DRM New Zealand, the country’s largest digital distributor, is in the business of feeding some of the 50,000 songs it represents into the back end of a variety of digital service providers that now includes TikTok. Does that mean not only thinking about what the audience likes, but what the algorithm likes?
“It depends on the platform,” says DRM’s general manager Andy Low. “Because every platform out there has different types of algorithms in how they serve content to their users. What’s happening in the streaming music platforms with their playlisting real estate is likely fairly different to what’s happening on YouTube in an audio-visual space.
“We are doing our best to understand how these types of algorithms work in order to get a better gauge of what’s likely to be effective in these spaces. But having watched these platforms grow and develop and studied these things over years now, you get a gauge of how it works, but then it all changes so rapidly that you’re trying to read this endless book that never stops.
“The algorithm isn’t just one thing, its many different types of things combined. Feeding the algorithm is something we do, but it isn’t the primary motive for releasing or pushing music.”
It’s no great leap of logic to guess where this is all headed. If you need a hint, bear in mind that this year ByteDance acquired the British company Jukebox, which makes AI technology that creates music itself.
“At some point in time the machine will become better at entertaining people than other people are,” says Swartz.
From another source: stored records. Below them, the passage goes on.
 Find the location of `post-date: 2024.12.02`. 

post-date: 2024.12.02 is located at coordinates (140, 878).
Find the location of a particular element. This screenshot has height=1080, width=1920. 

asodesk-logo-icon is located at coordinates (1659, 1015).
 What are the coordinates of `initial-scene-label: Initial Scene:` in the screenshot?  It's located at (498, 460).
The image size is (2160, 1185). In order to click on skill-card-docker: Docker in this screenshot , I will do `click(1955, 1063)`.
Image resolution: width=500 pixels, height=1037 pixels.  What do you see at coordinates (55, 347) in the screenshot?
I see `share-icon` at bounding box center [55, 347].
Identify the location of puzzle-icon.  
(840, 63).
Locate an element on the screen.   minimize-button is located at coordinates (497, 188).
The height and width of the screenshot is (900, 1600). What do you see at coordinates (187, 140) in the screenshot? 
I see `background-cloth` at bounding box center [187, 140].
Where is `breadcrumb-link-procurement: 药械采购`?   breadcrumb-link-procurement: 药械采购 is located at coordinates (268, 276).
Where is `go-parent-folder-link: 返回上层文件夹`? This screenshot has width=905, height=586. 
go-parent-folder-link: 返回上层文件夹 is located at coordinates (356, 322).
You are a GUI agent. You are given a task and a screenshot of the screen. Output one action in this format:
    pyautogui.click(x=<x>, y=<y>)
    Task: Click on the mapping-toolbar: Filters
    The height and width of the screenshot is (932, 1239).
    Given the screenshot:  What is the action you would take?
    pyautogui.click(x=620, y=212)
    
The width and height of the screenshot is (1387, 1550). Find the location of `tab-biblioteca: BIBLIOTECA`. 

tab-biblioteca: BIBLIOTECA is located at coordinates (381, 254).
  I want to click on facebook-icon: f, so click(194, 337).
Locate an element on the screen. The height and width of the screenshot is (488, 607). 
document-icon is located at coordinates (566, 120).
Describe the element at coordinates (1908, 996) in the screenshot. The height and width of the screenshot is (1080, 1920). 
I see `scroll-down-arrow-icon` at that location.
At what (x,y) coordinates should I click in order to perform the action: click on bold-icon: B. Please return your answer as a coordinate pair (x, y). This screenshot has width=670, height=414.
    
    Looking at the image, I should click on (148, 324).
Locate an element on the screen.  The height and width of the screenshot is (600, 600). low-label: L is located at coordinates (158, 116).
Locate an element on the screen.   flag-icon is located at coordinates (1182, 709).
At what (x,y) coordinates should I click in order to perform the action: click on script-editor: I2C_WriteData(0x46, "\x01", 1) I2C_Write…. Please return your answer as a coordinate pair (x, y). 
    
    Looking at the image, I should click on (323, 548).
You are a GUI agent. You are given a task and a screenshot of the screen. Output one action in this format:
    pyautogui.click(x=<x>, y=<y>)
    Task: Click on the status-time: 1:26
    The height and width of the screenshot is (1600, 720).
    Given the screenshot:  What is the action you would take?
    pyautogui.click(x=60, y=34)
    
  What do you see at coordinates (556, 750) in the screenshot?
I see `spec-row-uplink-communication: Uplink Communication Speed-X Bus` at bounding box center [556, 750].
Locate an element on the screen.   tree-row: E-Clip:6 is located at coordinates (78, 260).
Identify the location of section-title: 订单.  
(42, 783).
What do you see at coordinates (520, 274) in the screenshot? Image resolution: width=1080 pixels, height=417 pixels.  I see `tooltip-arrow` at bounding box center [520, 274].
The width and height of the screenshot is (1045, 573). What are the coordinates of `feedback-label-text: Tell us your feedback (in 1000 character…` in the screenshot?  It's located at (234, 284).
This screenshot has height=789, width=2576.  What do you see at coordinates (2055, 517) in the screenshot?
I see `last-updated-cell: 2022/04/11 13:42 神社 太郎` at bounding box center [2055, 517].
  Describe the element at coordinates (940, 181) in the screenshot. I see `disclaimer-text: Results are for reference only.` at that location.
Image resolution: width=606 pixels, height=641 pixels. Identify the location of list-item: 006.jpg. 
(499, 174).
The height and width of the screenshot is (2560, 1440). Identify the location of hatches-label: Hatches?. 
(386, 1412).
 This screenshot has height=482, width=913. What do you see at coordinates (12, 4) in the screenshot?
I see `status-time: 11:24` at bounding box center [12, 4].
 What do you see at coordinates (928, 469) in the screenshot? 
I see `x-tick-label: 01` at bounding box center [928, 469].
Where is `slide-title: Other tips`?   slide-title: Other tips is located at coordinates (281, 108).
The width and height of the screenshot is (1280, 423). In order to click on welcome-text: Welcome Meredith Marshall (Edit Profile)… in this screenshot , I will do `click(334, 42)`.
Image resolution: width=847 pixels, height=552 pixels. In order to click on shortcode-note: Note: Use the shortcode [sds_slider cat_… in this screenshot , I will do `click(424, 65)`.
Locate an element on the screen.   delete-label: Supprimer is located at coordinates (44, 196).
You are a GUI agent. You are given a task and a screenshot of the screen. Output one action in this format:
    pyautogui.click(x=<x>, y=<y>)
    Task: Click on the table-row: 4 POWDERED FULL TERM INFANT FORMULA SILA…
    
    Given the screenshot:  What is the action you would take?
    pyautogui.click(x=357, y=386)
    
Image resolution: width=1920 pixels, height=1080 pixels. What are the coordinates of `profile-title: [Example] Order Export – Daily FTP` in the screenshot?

That may have been foreshadowed by what Spotify got caught doing in 2016: seeding its playlists with tunes it commissioned (from a couple of humans) and owned. And it may already be happening now.
“I would imagine that’s the logical extension of where this technology will all lead to if it hasn’t already,” says Low. “There’s certain patterns and structural formulas that we see in certain genres of music that would be programmable, for artificial intelligence to learn how to make. With studying what’s been effective in the last 12-18 months, pulling all these different metrics and data points together and reconstructing tings that should be pleasing.
“I would say though that if you’re just going to be constructing music from an automatic method, it’s likely to lose that creative flair that really can make music so special and exciting. So even if there’s just AI making music that ticks certain boxes for certain types of listening experiences, to me I don’t think that’s a threat of taking over music as a whole.”
Yet right now, ByteDance’s rival Tencent (also Chinese, also deeply invested in AI, already owns the majority of China’s digital music services) is negotiating to acquire a 10% stake in Universal Music, the world’s largest record company. It’s hard not to see this as the beginning of a potential new paradigm in a media sector that typically sees change first.
Music was disrupted by the internet before most global businesses and continues to experience change in its fundamental structures and assumptions in a way that you pretty much have to be inside to fully grasp. But bear in mind that ByteDance launched with and still operates a news aggregator and it’s pretty clear that other sectors would be well-advised to watch what happens in music.
But for people who make music, perhaps the rule is still going to be: just make the music that you want.
“From an independent distributor’s perspective, absolutely,” says Low. “We represent emerging artists, established artists, all the artists that are making this music, because they want to, they love to, they need to. Regardless of what AI may be doing in the music space, artists should just carry on making the music they want to make.”